Replication of HIV-1 in primary T lymphocytes is tightly coupled to their activation state. While HIV-1 undergoes early replication events in quiescent CD4+ T cells, subsequent steps in the viral life cycle require T cell activation. One of the prime roles of Nef in vivo is to fine tune activation states in infected T cells . Nef interferes with TCR proximal signaling to prevent T cell activation and activation–induced cell death upon antigenic stimulation [28, 30, 31, 55], while at the same time enhancing distal TCR signaling effects to promote proviral expression [33, 57, 58]. Both functions of Nef depend on the interaction of several specific SH3-domain containing host cell proteins with the conserved PxxP motif. For example, the PxxP motif interacts with the SH3-domain of Lck, misrouting the TCR proximal kinase Lck from the plasma membrane to the trans Golgi-network (TGN), altering TCR proximal signaling events [28, 30, 33, 59]. In our HIV replication assay, WT HIV viruses replicated much more efficiently then HIV Nefstop viruses. The requirement of PxxP residues for efficient HIV-1 replication in T-cells is controversial [35, 39, 44, 59]. Lundquist and coworkers did not observe significant differences between the replication-efficiency of WT, AxxA mutant and polyproline deleted viruses , while Saksela and co-workers reported that AxxA mutant replicate as delta-Nef viruses . In our hands, the replication of the HIV Nef AxxA viruses was significantly attenuated compared to WT viruses. The fact that we use a different proviral backbone and other culture methods for CD4+ lymphocyte stimulation may account for the discrepancy between our results and observations from others. Similar to Nef AxxA viruses, VGF→AAA mutants replicated much less efficiently than WT HIV viruses. We recently showed that the accumulation of Lck is required for TGN-associated Ras-Erk signaling, which in turn was shown to promote IL-2 production and enhance virus spread . As HIV viruses harboring AxxA or VGF→AAA mutations in Nef fail to efficiently accumulate Lck , this could explain the altered replication kinetics of these mutants. Interestingly, our previous observation that the HIV O8 isolate showed reduced fitness compared to other isolates of the same group might be due to the deletion of the VGF domain .

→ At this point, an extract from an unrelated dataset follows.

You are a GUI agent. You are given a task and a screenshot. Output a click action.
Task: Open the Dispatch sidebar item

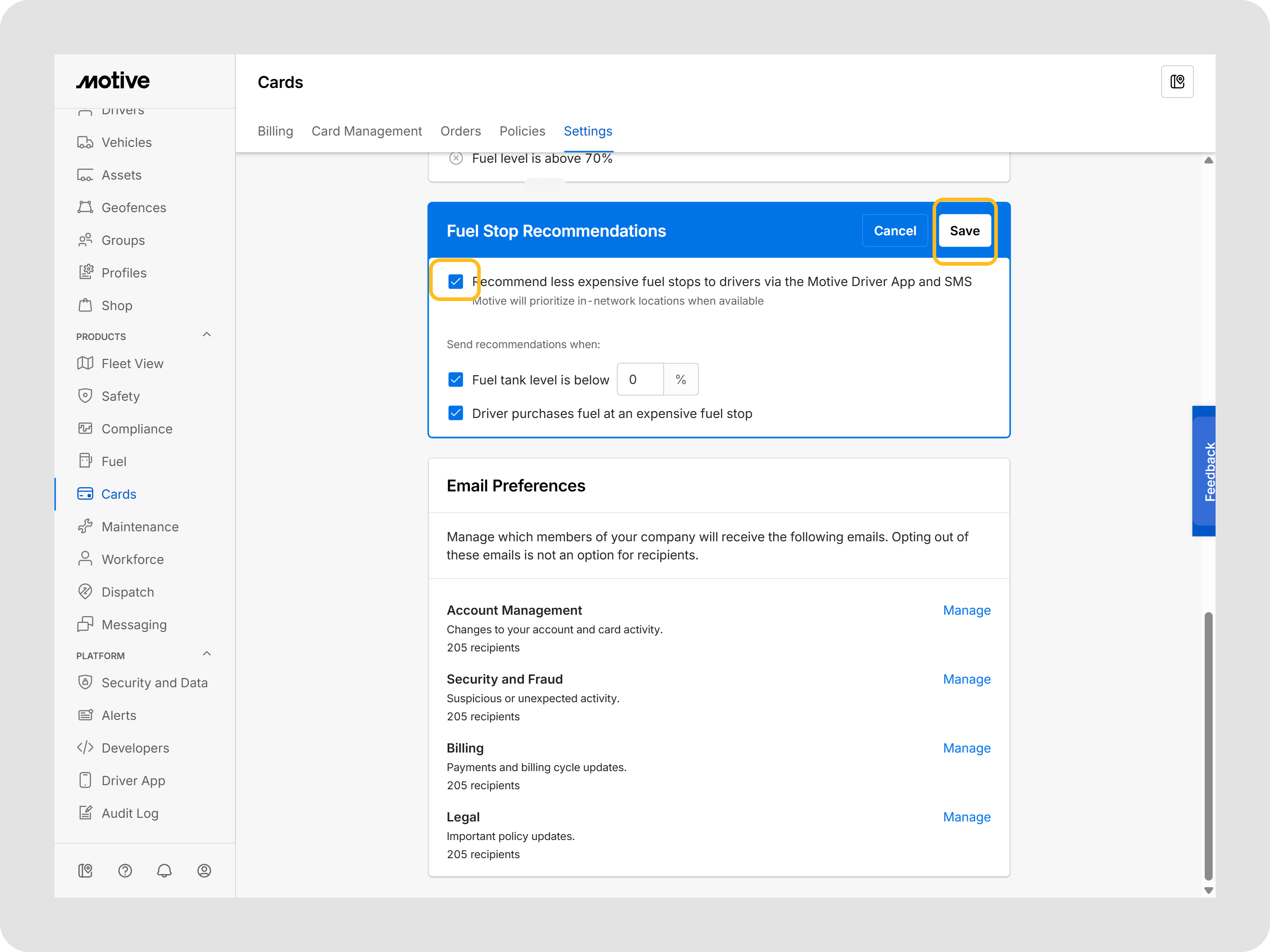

Despite the opposing findings concerning the role of the PxxP motif for replication of HIV, there is general consensus that this domain is required for Nef to enhance the infectivity of HIV virions [61–63]. The mechanism by which Nef enhances viral infectivity remains unclear, but is thought to involve alterations of specific signaling and trafficking events in the producer cell. . We observed that, in line with our other results, VGF→AAA mutants were similarly less infective than wild type viruses.
In our study, we only analyzed the importance of the VGF motif in Nef for HIV-1 function. Despite VGF conservation in HIV-1 and SIVcpz; HIV-2 and SIVsmm instead harbor VGV. There are no indications that this change would result in major functional differences, since PxxP dependent functions such as downregulation of MHC-I, accumulation of Lck, deregulation of actin remodeling and association with PAK2 are well conserved between both HIV-1 Nef and HIV-2 Nef [26, 28]. Moreover, both phenylalanine and valine are hydrophobic amino acids, conserving the lipophilic character of the entire VGF/V region, and they are not expected to impose a different ultrastructure that would imply different host protein interactions. Rather, the strong conservation of VGF/VGV in HIV/SIV Nef suggests that such a structural motif is required for function of acidic cluster-VGF/V-PxxP motifs in general.